Exercise data below:

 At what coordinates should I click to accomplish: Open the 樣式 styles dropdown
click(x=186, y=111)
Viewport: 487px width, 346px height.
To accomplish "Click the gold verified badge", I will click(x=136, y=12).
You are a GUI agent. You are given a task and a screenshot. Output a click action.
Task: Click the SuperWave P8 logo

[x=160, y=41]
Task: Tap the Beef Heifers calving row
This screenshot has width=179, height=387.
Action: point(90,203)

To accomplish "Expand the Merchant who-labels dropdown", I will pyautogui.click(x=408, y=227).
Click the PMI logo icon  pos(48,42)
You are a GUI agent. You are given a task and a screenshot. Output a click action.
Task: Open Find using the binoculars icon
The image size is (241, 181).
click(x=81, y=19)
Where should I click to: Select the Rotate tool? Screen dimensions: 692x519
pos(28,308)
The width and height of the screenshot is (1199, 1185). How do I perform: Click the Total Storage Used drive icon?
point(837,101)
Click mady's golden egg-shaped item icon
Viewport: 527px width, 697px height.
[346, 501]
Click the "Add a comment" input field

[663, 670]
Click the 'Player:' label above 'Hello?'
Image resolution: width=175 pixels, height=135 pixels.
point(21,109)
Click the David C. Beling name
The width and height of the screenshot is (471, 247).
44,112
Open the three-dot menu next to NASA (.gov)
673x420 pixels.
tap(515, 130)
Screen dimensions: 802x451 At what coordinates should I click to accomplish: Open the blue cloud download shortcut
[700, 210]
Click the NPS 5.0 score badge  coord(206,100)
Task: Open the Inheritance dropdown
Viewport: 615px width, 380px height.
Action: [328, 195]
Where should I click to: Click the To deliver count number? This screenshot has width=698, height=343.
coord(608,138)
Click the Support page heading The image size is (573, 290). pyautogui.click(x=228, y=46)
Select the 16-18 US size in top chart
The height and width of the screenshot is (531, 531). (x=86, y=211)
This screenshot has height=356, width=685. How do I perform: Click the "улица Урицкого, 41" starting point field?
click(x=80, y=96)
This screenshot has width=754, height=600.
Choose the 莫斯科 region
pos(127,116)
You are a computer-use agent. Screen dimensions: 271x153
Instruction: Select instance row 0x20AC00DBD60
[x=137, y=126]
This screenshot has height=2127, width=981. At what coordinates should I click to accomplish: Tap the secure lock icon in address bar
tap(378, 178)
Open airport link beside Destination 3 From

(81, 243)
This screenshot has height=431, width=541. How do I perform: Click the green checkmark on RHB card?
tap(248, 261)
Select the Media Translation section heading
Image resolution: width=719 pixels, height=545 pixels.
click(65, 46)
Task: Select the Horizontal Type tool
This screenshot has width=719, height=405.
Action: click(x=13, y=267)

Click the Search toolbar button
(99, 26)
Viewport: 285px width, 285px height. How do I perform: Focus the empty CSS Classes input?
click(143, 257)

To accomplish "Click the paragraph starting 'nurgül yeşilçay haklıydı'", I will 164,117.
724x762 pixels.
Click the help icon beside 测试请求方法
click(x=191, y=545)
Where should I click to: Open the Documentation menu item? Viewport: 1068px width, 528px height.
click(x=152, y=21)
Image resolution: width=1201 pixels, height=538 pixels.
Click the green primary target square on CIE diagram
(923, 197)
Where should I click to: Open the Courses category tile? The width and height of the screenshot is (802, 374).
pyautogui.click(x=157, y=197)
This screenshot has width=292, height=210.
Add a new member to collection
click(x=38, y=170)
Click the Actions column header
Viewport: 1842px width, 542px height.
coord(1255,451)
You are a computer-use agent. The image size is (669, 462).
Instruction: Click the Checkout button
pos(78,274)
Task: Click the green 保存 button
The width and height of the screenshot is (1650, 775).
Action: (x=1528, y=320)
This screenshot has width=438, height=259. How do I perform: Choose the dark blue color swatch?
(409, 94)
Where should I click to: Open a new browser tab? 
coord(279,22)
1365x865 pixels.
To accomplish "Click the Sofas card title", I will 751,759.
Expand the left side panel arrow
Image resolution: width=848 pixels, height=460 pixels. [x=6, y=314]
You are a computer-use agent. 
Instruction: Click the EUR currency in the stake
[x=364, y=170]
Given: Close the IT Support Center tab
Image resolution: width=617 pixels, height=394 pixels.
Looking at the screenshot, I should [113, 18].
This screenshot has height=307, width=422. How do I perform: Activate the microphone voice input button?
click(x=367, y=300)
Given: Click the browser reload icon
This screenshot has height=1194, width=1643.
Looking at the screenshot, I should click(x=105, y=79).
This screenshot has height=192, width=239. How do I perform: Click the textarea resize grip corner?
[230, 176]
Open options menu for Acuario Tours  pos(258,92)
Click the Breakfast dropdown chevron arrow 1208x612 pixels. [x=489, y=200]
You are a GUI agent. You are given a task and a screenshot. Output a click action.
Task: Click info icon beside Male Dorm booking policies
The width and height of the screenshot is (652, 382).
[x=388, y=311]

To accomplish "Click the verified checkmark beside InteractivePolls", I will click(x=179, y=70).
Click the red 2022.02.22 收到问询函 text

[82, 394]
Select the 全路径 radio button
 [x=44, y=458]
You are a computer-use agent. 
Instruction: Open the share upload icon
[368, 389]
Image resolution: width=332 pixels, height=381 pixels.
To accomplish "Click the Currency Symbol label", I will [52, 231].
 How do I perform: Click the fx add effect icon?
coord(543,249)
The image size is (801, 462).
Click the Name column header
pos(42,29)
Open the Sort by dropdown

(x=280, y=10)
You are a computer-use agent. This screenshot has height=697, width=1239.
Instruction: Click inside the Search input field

End of Exercise data.

* [Assignment]: Above are some records; copy exactly the lines from the one with "Open airport link beside Destination 3 From" through the one with "1365x865 pixels.", both included, and no others.

* [Final answer]:
Open airport link beside Destination 3 From

(81, 243)
This screenshot has height=431, width=541. How do I perform: Click the green checkmark on RHB card?
tap(248, 261)
Select the Media Translation section heading
Image resolution: width=719 pixels, height=545 pixels.
click(65, 46)
Task: Select the Horizontal Type tool
This screenshot has width=719, height=405.
Action: click(x=13, y=267)

Click the Search toolbar button
(99, 26)
Viewport: 285px width, 285px height. How do I perform: Focus the empty CSS Classes input?
click(143, 257)

To accomplish "Click the paragraph starting 'nurgül yeşilçay haklıydı'", I will 164,117.
724x762 pixels.
Click the help icon beside 测试请求方法
click(x=191, y=545)
Where should I click to: Open the Documentation menu item? Viewport: 1068px width, 528px height.
click(x=152, y=21)
Image resolution: width=1201 pixels, height=538 pixels.
Click the green primary target square on CIE diagram
(923, 197)
Where should I click to: Open the Courses category tile? The width and height of the screenshot is (802, 374).
pyautogui.click(x=157, y=197)
This screenshot has width=292, height=210.
Add a new member to collection
click(x=38, y=170)
Click the Actions column header
Viewport: 1842px width, 542px height.
coord(1255,451)
You are a computer-use agent. The image size is (669, 462).
Instruction: Click the Checkout button
pos(78,274)
Task: Click the green 保存 button
The width and height of the screenshot is (1650, 775).
Action: (x=1528, y=320)
This screenshot has width=438, height=259. How do I perform: Choose the dark blue color swatch?
(409, 94)
Where should I click to: Open a new browser tab? 
coord(279,22)
1365x865 pixels.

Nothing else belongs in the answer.